Designing Data Intensive Applications - Encoding and Evolution (part 2)

Both forware and backward compatibility are usually required in databases, as you may have multiple applications reading and writing the same data, and evolving at different rates (you may have a new version of the application that writes data, but the old version still reads it, and vice versa).

Sometimes, the integrity of the data has to be taken care of by the application code. Let’s consider the exemple where a new field is added to a table by a new version of the application. The old version of the application may not know about this field, and in the case where it reads a new line containing this field, it won’t consider it, and may write override the line withou this field.

Different values for different clients #

In a database, usually, any value can be updated at any time. So some vale might have been written some milliseconds ago.

Also, in the opposite to application code which is deployed to all the replicas in a short time. In databases, the content is usually meant to be there for a long time, so you may encounter data that has been encoded with multiple years old schema.
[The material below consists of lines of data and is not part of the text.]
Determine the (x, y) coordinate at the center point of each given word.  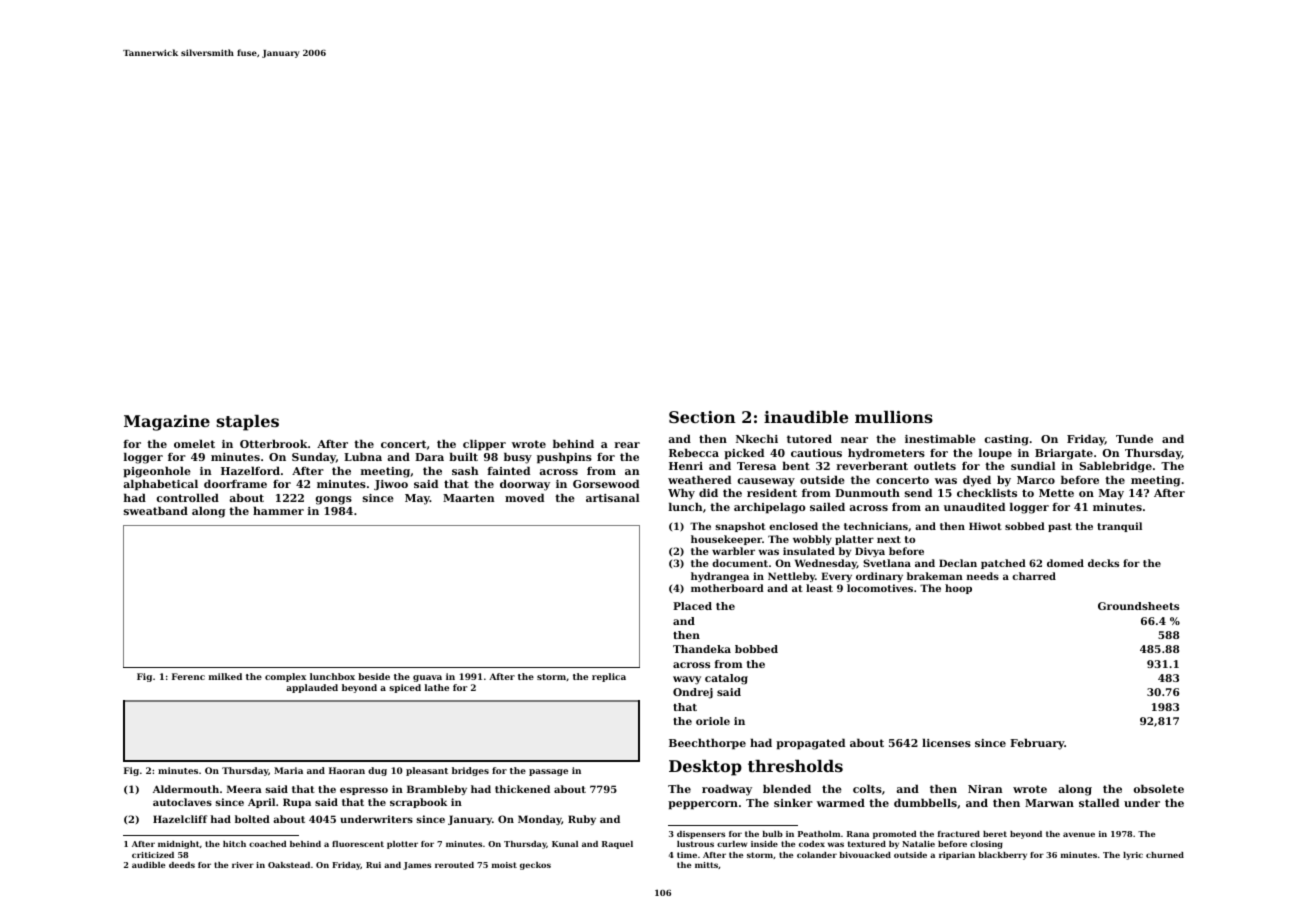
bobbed (756, 649)
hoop (958, 589)
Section (702, 417)
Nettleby (791, 577)
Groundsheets (1138, 606)
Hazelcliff (180, 819)
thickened (522, 789)
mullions (894, 417)
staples (247, 423)
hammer (278, 510)
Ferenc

Rewriting (migrating) data into a new format is a common solution to the problem of schema evolution. But it is expensive on large datasets, and may not be possible in some cases. So, some databases allows only simple schema changes, such as adding a new column with a null default value, without rewriting the entire table.

Schema evolution allows the entire database to appear as if it was encoded with a single schema, even though the underlying storage may contain records encoded with different historical versions of the schema.

Archival storage #

We can take snapshots of a database for backup, or to load it into a data warehouse. In those cases, the data will be encoded using the latest schema.

Dataflow Through Services: REST and RPC #

When data is sent over the network, there are different ways to arrange the communication. Most commonly, it is done with the roles of a client and a server, where the server exposes an API over the network, and the client can connect to the server and make requests to the API.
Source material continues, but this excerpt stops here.